Part V of V (excluding the conclusion): It's NOT a Mouse!!!
These 5 installments come from e-mail I sent family and friends in October of 2003. They are written in present tense and other than names, I have altered nothing. To recap, I discovered I had a rodent living in my dash, my husband was out of town, in an irrational frenzy I tried to sell my mini-van before he got home, and am now setting multiple traps and am awaiting the demise of said rodent. This is my ongoing saga... woman vs. rodent-Bou
October 2003
Holy Sweet Mother Of Jesus! It is not a mouse! It’s a rat and you are officially getting a play by play. OH MY GOD. I am having a damn heart attack as I write this. OH MY GOD.

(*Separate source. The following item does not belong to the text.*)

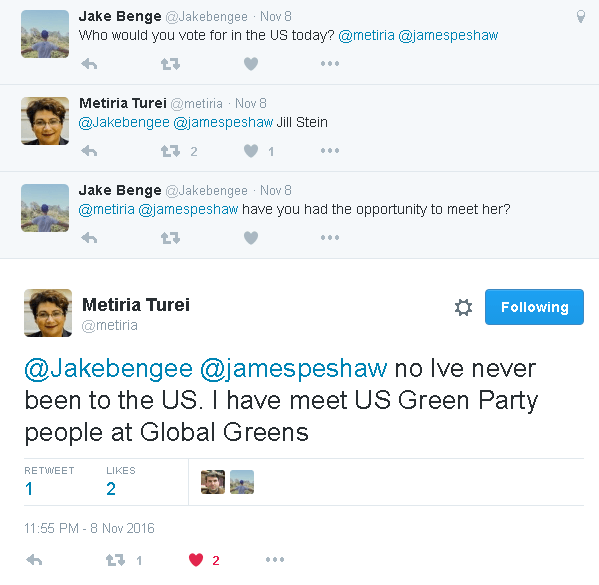The width and height of the screenshot is (599, 585).
Task: Open more options on the main tweet
Action: tap(275, 560)
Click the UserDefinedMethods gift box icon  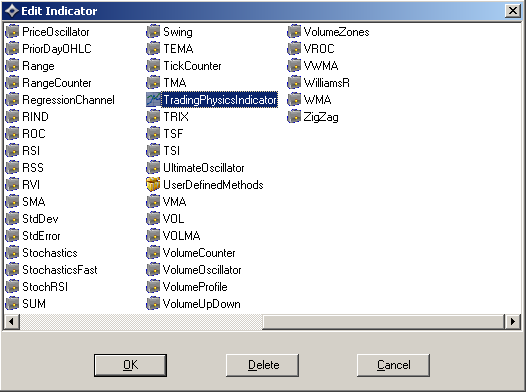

I was at my car putting in my freshly cooked bacon. I was at the passenger side door. I placed the bacon in and was gingerly closing the door. I don’t want to do anything that might trip those traps. I want it loaded for him. Out of the corner of my eye I see something quietly moving along the kid’s bikes. The garage light is on, mind you. It is not afraid. I look over and it is a damn rat and he is big. I swear on my three boys, that here I was between the truck and the van, 12 inches between each, and the next thing I know, I have crawled up between the two of them up to the windows. I have a foot on each side of the car and I have literally walked up both sides of the cars, not breathing, staring at the biggest damn rat I’ve ever seen other than the one my Dad bludgeoned to death with a flashlight when we lived in Taiwan. (That is a whole other story.) I am my father’s daughter, but I am not bludgeoning this thing to death. I can’t bring myself to get that close. I might vomit.
My husband isn’t home. I refuse to go back in the garage. When he gets back, we’ll set multiple traps. I am so not happy. I only have two rat traps and three little bitty mouse traps. That bag boy/man at Publix was right. Oh this is bad bad bad, very very bad. -D
Conclusion tomorrow!!! Who won? Mom or Mouse? Stay tuned! Same rat time, same rat channel...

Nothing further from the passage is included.